What’s new with Kepler?
With the introduction of Kepler (official Kepler page), mobile graphics hardware will reach feature parity with desktop GPUs. Basically, every single feature that “PC” Kepler can do, mobile Kepler can as well. In essence, it is the exact same feature set, and the only difference resides in the number of parallel computing units embedded in the final product.

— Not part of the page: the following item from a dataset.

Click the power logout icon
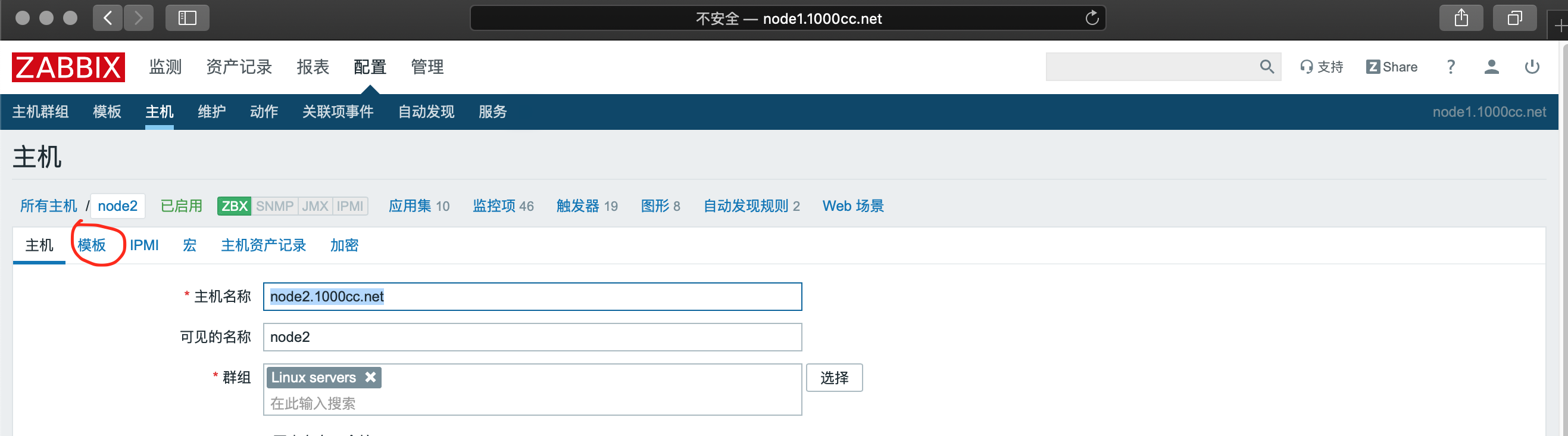Screen dimensions: 1568x436 point(1532,67)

The fastest NVIDIA desktop GPU today has 12 streaming multi-processors (SMX) with 192 cores each, while mobile Kepler only has only one SMX. Of course, if you take into account that mobile Kepler is a 2W part, while desktop Kepler is a 250W part, you will see that the difference in pure performance is largely justified by practical power-consumption reasons.
“Only” 1 SMX?
A single SMX may not sound like a lot, but to put this in perspective, NVIDIA was quick to remind us that it is in fact more graphics muscles than PS3 (which NVIDIA built the “RSX” GPU for). If you compare it with recent smartphones and tablets, you get the ridiculous difference as seen in the above graph. Of course, Tegra 5 handsets won’t appear for another year or so, but today this is a shocking difference.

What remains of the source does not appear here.